╭─ Available data

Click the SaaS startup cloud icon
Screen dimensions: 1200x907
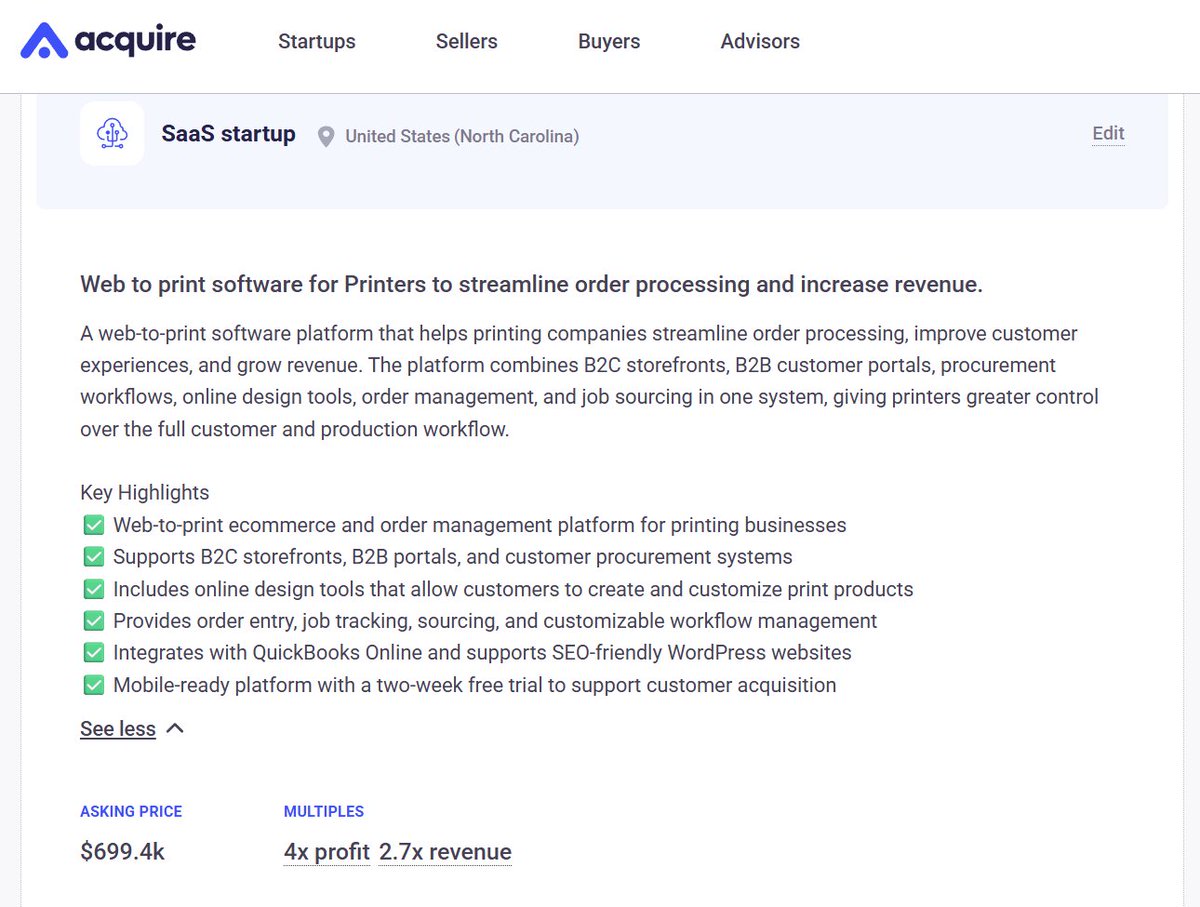pos(112,133)
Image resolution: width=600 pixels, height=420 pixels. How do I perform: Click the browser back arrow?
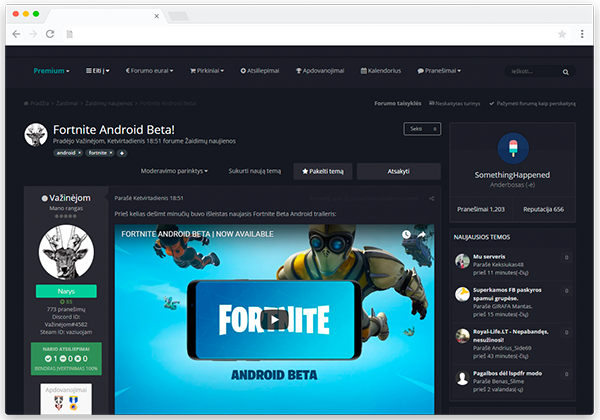[x=16, y=34]
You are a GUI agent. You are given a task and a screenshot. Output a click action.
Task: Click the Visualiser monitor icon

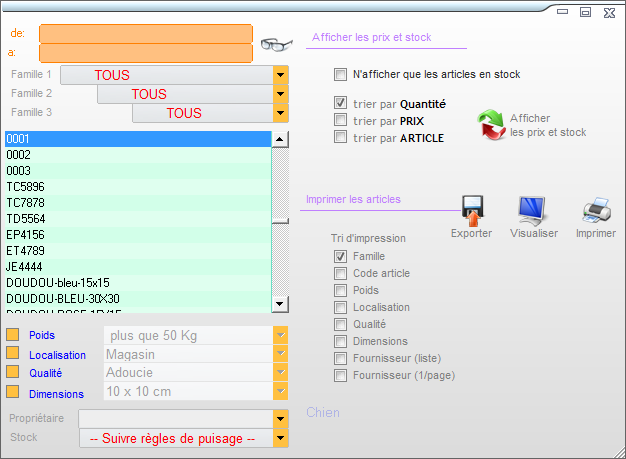pyautogui.click(x=532, y=210)
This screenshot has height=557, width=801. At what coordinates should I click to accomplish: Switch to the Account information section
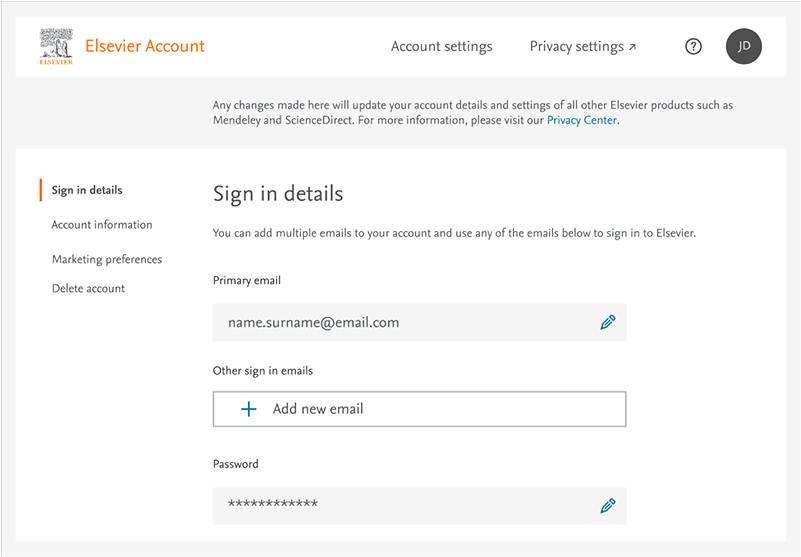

╰─

**What is required**
Each line above with the string "screenshot" in it should be located and copied.

**Response**
You are a GUI agent. You are given a task and a screenshot. Output a click action.
This screenshot has height=557, width=801. At what coordinates should I click to accomplish: Switch to the Account information section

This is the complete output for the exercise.